Text passage:
◇ ◇ ◇ ◇ ◇ ◇ ◇
The main thing I was looking for in the test is having the assembly easy to write. I may integrate some assembler if my tests get a little more elaborate. This test also enforces a one byte data bus, which I would ideally have more flexible.

Additional infrastructure

In order to get things running well, I need to write the components around the CPU. For this project I am trying to keep each module simple, and to keep any special use module very small and reliant on common building blocks. I added a wishbone interfaced bram module, a wishbone switch and two small utilities which map address-mapped register to the wishbone dest signal and vice versa. The switch core uses a round robin to check if any of the input buses have started a cycle.

class BusSwitch(wiring.Component):

    def __init__(self, ports, dest_shape, addr = 16, data = 32, num_inputs = 2):

        self.n = len(ports)



        self.num_inputs = num_inputs



        p = dict()
◇ ◇ ◇ ◇ ◇ ◇ ◇
Set of tasks:
**A.** Answer these from the CPU infrastructure passage:
(i) How wide is the data bus that the test enforces?
(ii) What does the switch core use to check whether any input bus has started a cycle?
(iii) What is the default value of num_inputs in the BusSwitch constructor?
**B.** Resume the CPU infrastructure passage from the point where it stops.
The listing after the CPU infrastructure passage isn't needed for anything here.

Data segment:
◇ ◇ ◇ ◇ ◇ ◇ ◇
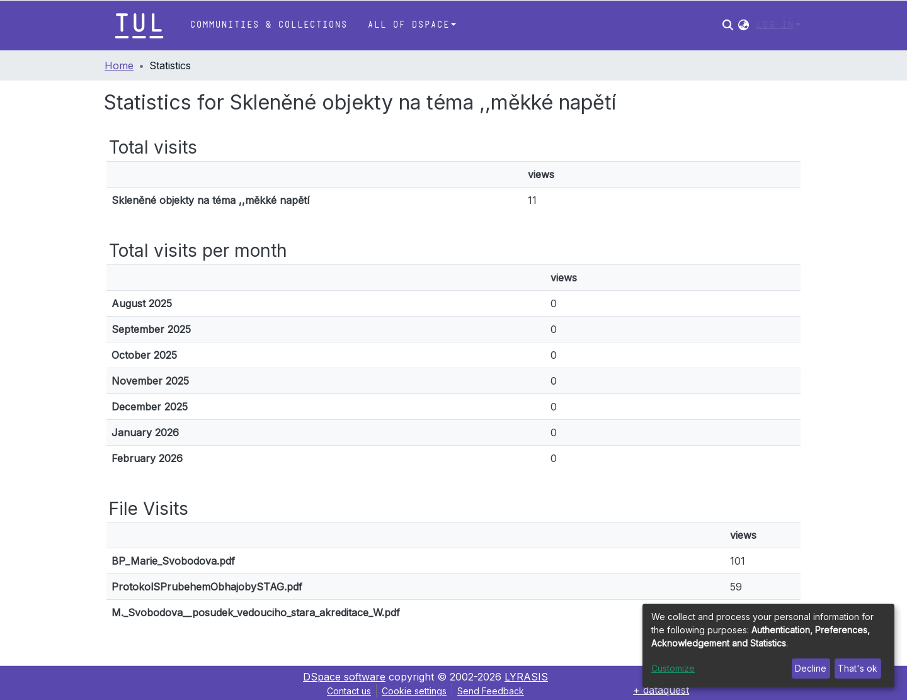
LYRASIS (526, 676)
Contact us (349, 691)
◇ ◇ ◇ ◇ ◇ ◇ ◇
The answers:
**A.**
(i) One byte.
(ii) A round robin.
(iii) 2.

**B.**
        for i in range(len(ports)):

            p["p_{:02X}".format(i)] = Out(Bus(ports[i].addr, ports[i].data))



        c = dict()

        for i in range(num_inputs):

            c["c_{:02X}".format(i)] = In(Bus(addr, data, dest_shape))



        super().__init__(c | p)



    def elaborate(self, platform):

        m = Module()



        select = Signal(range(self.num_inputs))



        consume = [getattr(self, "c_{:02X}".format(i)) for i in range(self.num_inputs)]



        for i in range(len(consume)):

            c = consume[i]

            with m.If(select == i):

                with m.If(~c.cyc):

                    # Check other input

                    with m.If(select == len(consume) - 1):

                        m.d.sync += select.eq(0)

                    with m.Else():

                        m.d.sync += select.eq(select + 1)

                with m.Switch(c.dest):

                    # Connect

                    for i in range(self.n):

                        with m.Case(i):

                            p = getattr(self, "p_{:02X}".format(i))

                            m.d.comb += [

                                p.stb.eq(c.stb),

                                p.cyc.eq(c.cyc),

                                c.ack.eq(p.ack),

                                p.addr.eq(c.addr),

                                p.w_en.eq(c.w_en),

                                p.w_data.eq(c.w_data),

                                c.r_data.eq(p.r_data)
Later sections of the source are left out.